4.10 Het object is gesticht als museum en wordt als zodanig door eiseres geëxploiteerd.
De rechtbank leidt hieruit af dat het object voor eiseres een benuttingswaarde heeft, doordat zij het overeenkomstig haar doelstelling kan bezigen als museum. De rechtbank volgt hierbij de subsidiair door eiseres verdedigde waarde en stelt de benuttingswaarde op € 1.000.000,-
4.11 Eiseres heeft gesteld en verweerder heeft erkend dat sprake is van disfunctionaliteit
van het gebouw ten opzichte van het doel waarvoor het is gesticht. Het object heeft sinds de stichting ervan, ondanks diverse reparatiepogingen, te kampen met lekkages van het gebouw. De lekkages treffen onder andere de grote zaal waar de hoofdexposities worden gehouden. Naar het oordeel van de rechtbank is eiseres hierdoor niet in staat het object te exploiteren op een wijze die van een object in gebruik als museum, mag worden verwacht. De rechtbank ziet op basis hiervan aanleiding op de onder 4.10 vastgestelde waarde een correctie voor functionele veroudering toe te passen. De rechtbank stelt de hoogte van deze afschrijving in goede justitie vast op € 1.000.000,-. Hierbij heeft de rechtbank in acht genomen wat hierover door partijen ter zitting en in de stukken, waaronder het taxatierapport, is gesteld.

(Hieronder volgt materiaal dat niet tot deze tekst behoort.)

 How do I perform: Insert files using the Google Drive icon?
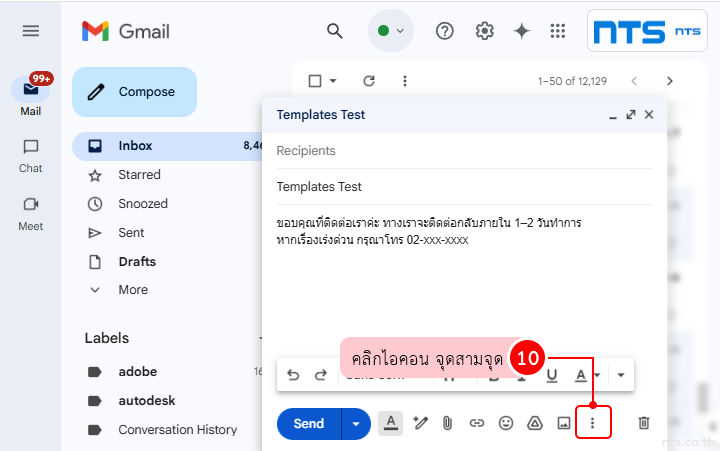coord(535,423)
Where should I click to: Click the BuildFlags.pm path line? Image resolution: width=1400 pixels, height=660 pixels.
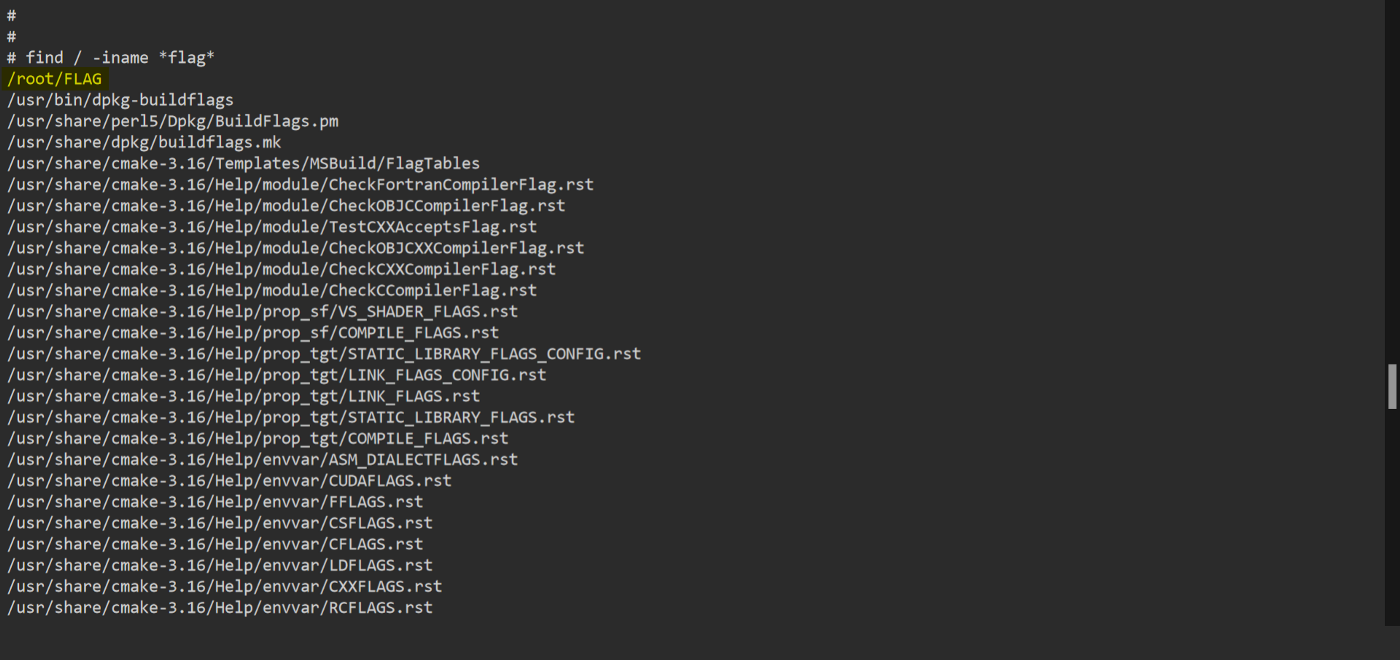coord(172,121)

4.12 Aangezien de ondergrond van het gebouw daarmee één onroerende zaak vormt, is er geen reden om, ondanks het feit dat wegens algehele functionele veroudering het gebouw voor eiseres geen waarde heeft, voor de grond wel een dergelijke waarde aan te nemen. Ook voor de grond geldt immers dat die voor de huidige gebruiker geen ander nut oplevert dan dat het daarop staande monumentale gebouw blijft voortbestaan, welk nut niet in een geldswaarde kan worden uitgedrukt.
4.13 Hetgeen verweerder heeft aangevoerd, is naar het oordeel van de rechtbank van onvoldoende gewicht om tot een andersluidend oordeel te kunnen leiden. De verwijzing door verweerder naar het arrest van de Hoge Raad van 20 juni 2003, nr. 37 770, LJN: AH0931, Belastingblad 2003/840, kan hem niet baten. Anders dan in de zaak die aldaar voorlag, moet, gezien de feiten alsmede de door eiseres gegeven toelichting en hetgeen hierboven is overwogen, in onderling verband beschouwd, worden geoordeeld dat het object voor eiseres geen ander nut oplevert dan dat het blijft voortbestaan en het om die reden in economische zin geen waarde heeft.
4.14 Het subsidiaire standpunt van eiseres behoeft geen behandeling meer.